China is tightening the Know-Your-Customer (KYC) and Anti-Money Laundering (AML) requirements for the financial institutions as a part of its broader regime to eliminate money laundering and terrorism financing from the region.
Now the financial institutions will be required to enhance their process of due diligence and identifying the beneficiary owners of the accounts that are opened and maintained. This process must be carried out by all customers and other business entities. The financial institutions are also obligated to carry an ongoing monitoring process for all the transactions. This is in accord with the revised draft of the 2007 rules that were published by the People’s Bank of China (PBOC), China Securities Regulatory Commission, and China Banking and Insurance Regulatory Commission.
The revision of the draft is not just limited to the bank financial institutions. Non-bank financial institutions will also be required to comply with the regulations. The third-party payment companies, distributors, agents, and online lending firms will also fall under the revised regulations.
“In recent years, the domestic and international AML situation has continued to change, international AML requirements have become stricter, and regulatory rules have placed greater emphasis on risk-based supervision,” the PBOC said. “The pressure on AML supervision in various countries has increased, and domestic AML supervision measures need to be further refined.
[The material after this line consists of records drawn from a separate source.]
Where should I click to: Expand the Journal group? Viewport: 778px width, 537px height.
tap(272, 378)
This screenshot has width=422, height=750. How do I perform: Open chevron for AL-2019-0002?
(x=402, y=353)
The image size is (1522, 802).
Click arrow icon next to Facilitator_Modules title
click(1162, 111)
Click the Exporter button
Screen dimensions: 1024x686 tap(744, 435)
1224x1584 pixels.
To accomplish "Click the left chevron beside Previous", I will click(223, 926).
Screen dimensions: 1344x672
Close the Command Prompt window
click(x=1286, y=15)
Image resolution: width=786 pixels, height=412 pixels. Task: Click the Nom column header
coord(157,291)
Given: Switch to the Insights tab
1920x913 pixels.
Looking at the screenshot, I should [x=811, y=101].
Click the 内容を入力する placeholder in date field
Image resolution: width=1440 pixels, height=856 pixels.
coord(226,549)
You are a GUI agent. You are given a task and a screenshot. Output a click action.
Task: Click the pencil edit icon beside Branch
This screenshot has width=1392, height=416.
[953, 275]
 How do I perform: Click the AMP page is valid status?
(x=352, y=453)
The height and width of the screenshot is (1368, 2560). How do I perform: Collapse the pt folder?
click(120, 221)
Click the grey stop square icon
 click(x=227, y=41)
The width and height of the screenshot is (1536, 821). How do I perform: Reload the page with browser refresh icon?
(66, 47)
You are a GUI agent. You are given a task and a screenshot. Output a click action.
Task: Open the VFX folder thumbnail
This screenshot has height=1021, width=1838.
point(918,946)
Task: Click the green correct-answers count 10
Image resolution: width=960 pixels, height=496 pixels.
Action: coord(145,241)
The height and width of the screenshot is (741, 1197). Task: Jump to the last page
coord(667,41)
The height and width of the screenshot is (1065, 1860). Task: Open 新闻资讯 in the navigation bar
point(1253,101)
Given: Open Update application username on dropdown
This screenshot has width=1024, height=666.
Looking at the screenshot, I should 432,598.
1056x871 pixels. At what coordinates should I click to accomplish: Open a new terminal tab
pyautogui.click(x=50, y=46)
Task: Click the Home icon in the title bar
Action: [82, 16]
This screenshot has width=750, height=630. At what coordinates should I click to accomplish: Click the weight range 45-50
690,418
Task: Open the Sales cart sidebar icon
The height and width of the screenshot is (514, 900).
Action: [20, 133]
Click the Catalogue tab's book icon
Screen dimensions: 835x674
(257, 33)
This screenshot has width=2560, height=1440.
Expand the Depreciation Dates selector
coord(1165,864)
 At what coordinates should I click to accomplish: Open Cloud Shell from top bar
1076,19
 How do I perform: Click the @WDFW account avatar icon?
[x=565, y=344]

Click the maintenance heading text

At the same time, with the continuous innovation in the financial sector and the emergence of various new types of financial businesses, it is necessary to improve the scope of AML supervision.”
The revision of the regulations also clarifies the role of the People’s Bank of China in carrying out risk assessments of financial institutions and the risk-based supervision.
The regulators also insist that the financial institutions should develop an internal control system that will deal with the money laundering risks including the development of the self-assessment system of money laundering risks, AML information control, and audit mechanism of AML and CFT.